That big snare you set up outside the cave
amazes
me—and it might help, but only if attackers place themselves right over it.
Anyway, I think that you have
more than
enough smoked meat to feed all of us,
and
the six of them
, through the winter.
I believe that it would be worth sharing our stores for the extra hands at defense.
Besides with a few more successful deer hunts smoked away, even the six of us wouldn’t be hungry.”
They walked in silence a little ways,
and then
Pell spoke, “I guess you’re right.
We should invite them to join us but I just can’t think of myself as the leader of our tribe.
If one of them disagreed with me, I could never enforce my decisions. Roley
can
tell anyone to do anything without an argument because
he’s so strong
.
I don’t even think of the things that a leader should, like whether
Agan’s tribe
should, or would, join us.
I know that you’re grateful for the fact that I set your wrist, but, ‘my tribe?’ no, that’s just not right!”
“You were here first.
You saved my arm and therefore my life, so I owe you my allegiance.
The spirits told you of the snares that have provided us with such a profusion of game and the smoking that preserves it for us.
You’re the ‘Bonesetter’ after all.
But, I could be the leader if you want.
Even as the ‘leader,’ I’d do as you say.”
“Well, I suppose… that’d be OK.
When will you ask them to join us?”
“Soon.”
They caught up with the others and took a turn carrying the deer.
Tando asked the other two what they planned to do after Panute was better.
The matter of fact way Tando assumed that Panute would, in fact, recover again astonished Pell.
However, if the others thought his assumption surprising, they made no comment on it.
As they tried to respond to Tando’s question, it became apparent that they had no real plans worked out as yet.
They had both been assuming that they would return to the area of their previous cave, or to the area where they had traditionally wintered.
Their winter location
was
a smaller, more closed in cave in a small valley off the big river.
They said that, even in winter, some small game could usually be found in the little valley
beside it
.
Although they did not say as much, it was obvious that the two were worried about how they would survive the coming winter after the loss of the stores of grain and roots that they had put by in the past summer.
In his mind’s eye Pell pictured Panute surviving her illness, only to die in the winter due to her weakened state.
He realized that in a similar situation, Roley would already have declared Agan and Panute ginja.
Knowing that the tribe could not possibly survive the winter while trying to support them, he would have cast them out immediately so that they would not diminish what few stores the tribe could still put by for winter.

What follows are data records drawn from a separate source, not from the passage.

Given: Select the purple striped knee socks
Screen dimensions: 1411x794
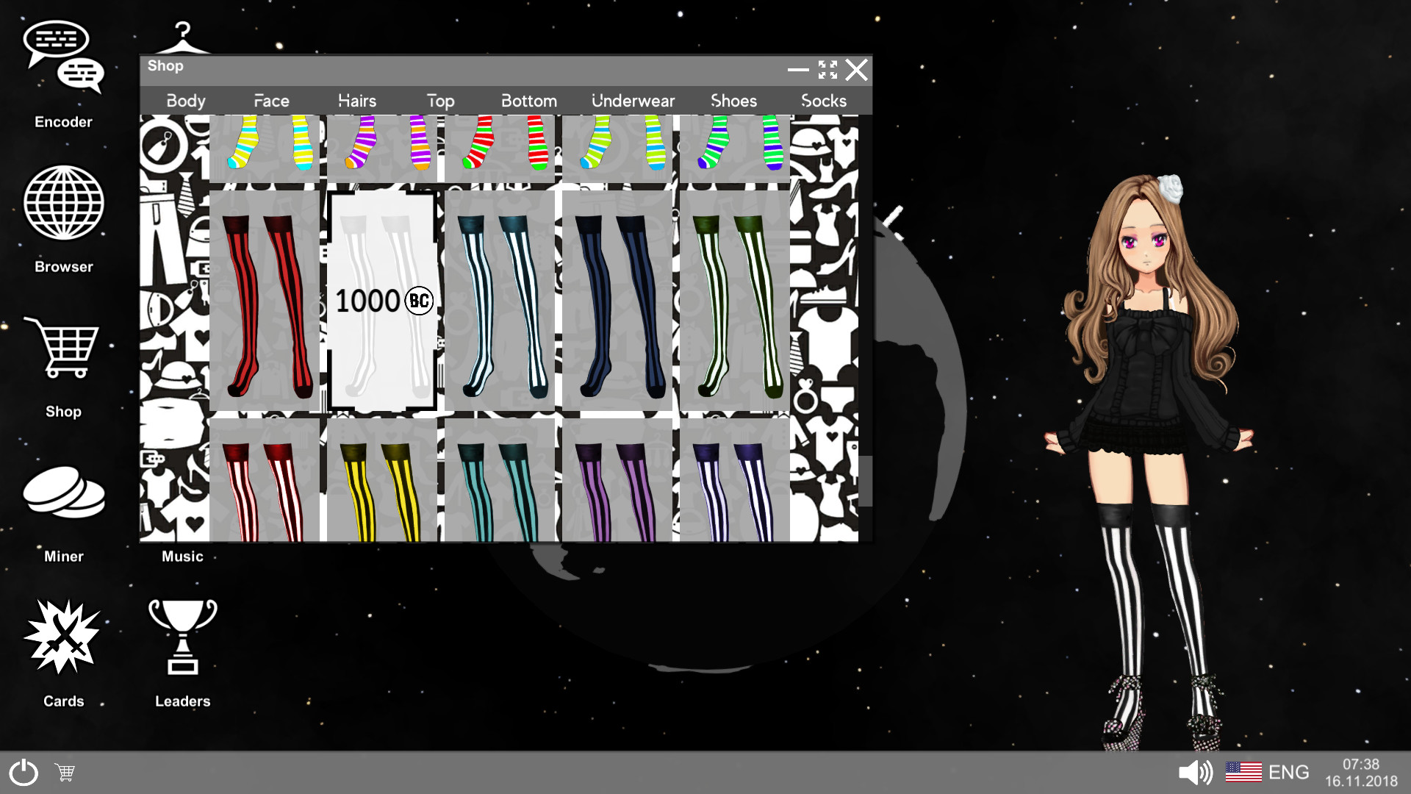Looking at the screenshot, I should coord(617,484).
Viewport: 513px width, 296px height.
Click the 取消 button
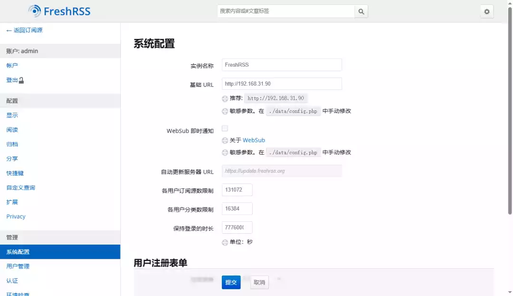(x=259, y=282)
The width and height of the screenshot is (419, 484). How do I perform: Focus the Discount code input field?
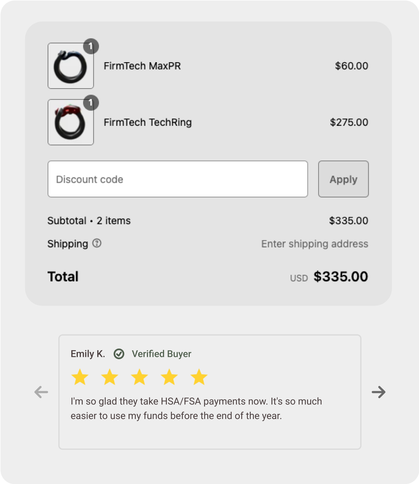point(178,179)
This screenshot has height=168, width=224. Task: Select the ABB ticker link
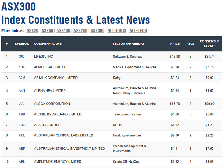click(x=22, y=114)
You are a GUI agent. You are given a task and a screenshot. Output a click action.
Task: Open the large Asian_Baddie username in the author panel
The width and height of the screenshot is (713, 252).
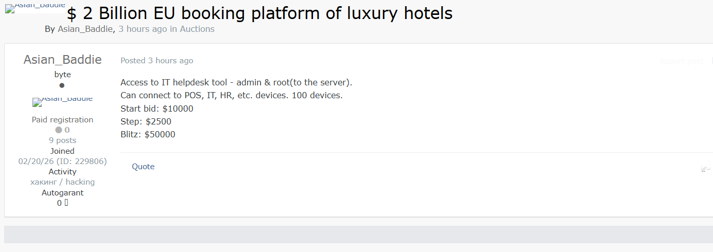[62, 60]
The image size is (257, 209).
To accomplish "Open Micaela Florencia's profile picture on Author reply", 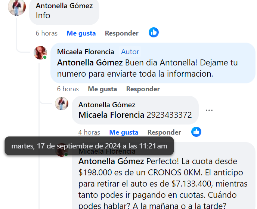I will click(x=40, y=53).
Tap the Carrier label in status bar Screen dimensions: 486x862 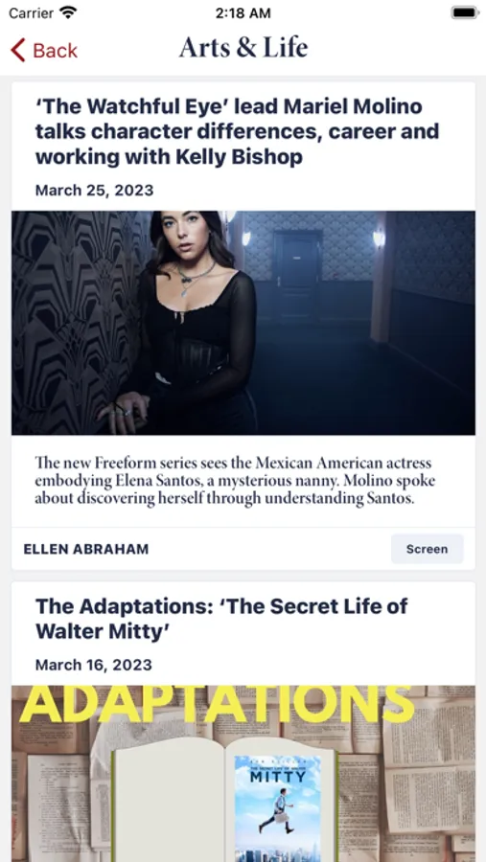click(31, 13)
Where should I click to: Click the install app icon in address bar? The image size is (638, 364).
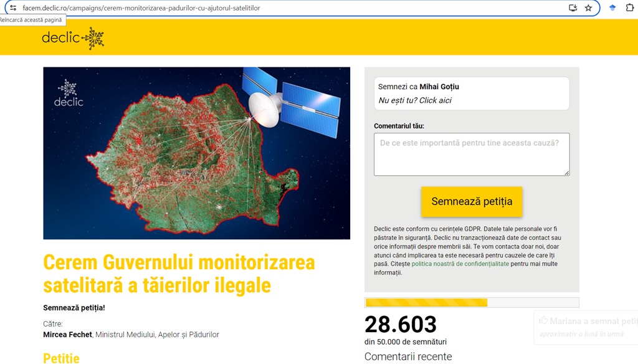[x=573, y=7]
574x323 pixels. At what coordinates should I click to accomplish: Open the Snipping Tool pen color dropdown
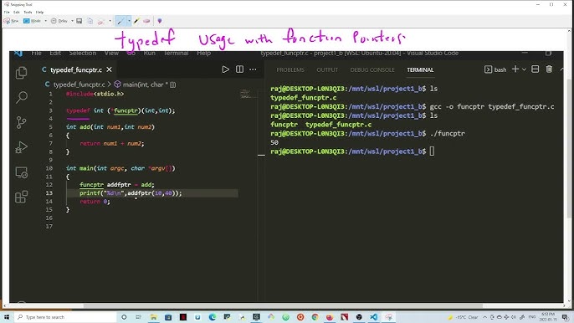click(129, 21)
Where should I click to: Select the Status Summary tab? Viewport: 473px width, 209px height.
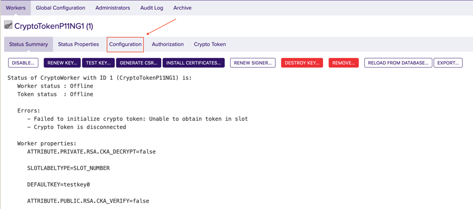(29, 44)
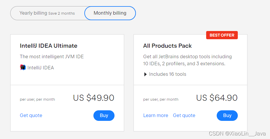Viewport: 270px width, 139px height.
Task: Click "The most intelligent JVM IDE" description
Action: [x=52, y=57]
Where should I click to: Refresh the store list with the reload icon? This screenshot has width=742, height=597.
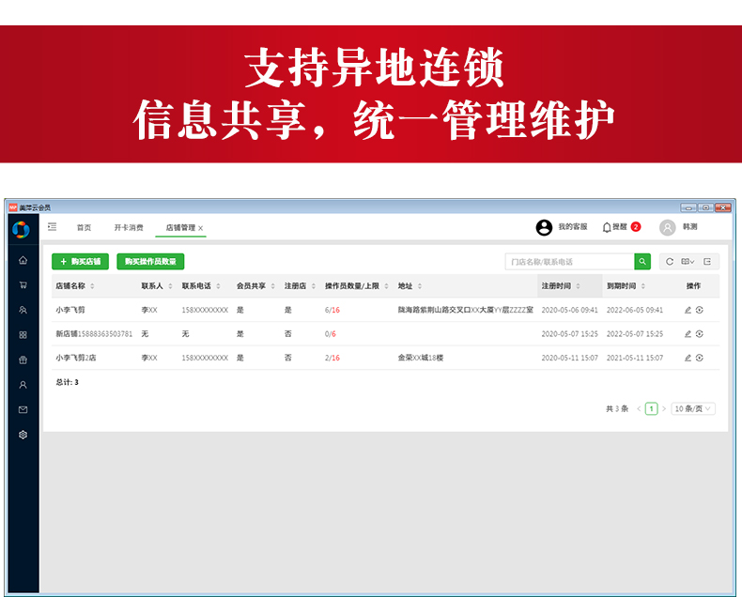[670, 262]
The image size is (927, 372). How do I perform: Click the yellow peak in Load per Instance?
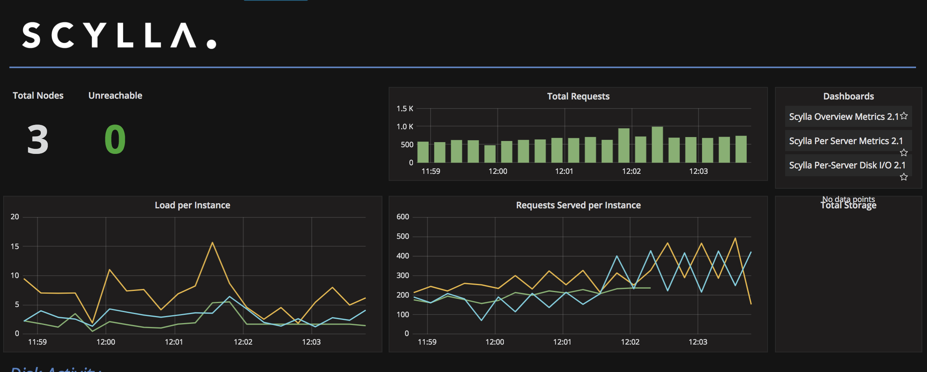(212, 243)
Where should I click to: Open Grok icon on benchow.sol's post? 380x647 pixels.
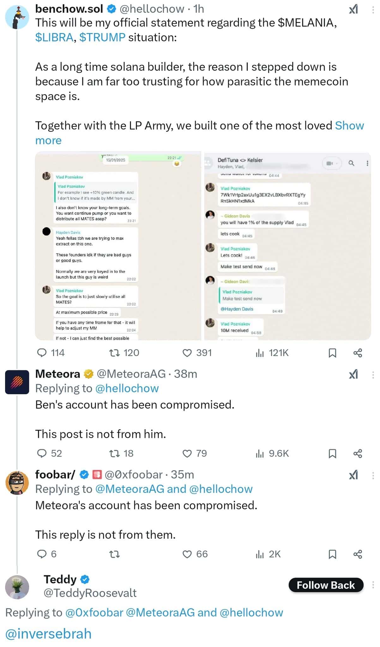(x=353, y=10)
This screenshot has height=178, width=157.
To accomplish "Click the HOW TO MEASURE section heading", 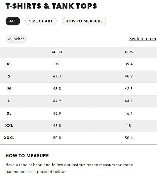I will [27, 156].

Roley certainly wouldn’t have spent time and energy traveling somewhere in an attempt to heal someone in Panute’s poor condition.
Pell realized with dismay that he himself considered such a decision, the very same abhorrent decision that he despised Roley for making, to be better than risking the entire tribe’s lives in what was sure to be a difficult winter even for the healthy
members
.
He wondered if Gia’s tribe did not cast people out, or whether they
would
declare the two sickly ones ginja, but only when the spirit of death already
looked
the
entire
tribe in the face?
Tando looked over at the two of them as they walked alongside.
“Who leads your tribe now?”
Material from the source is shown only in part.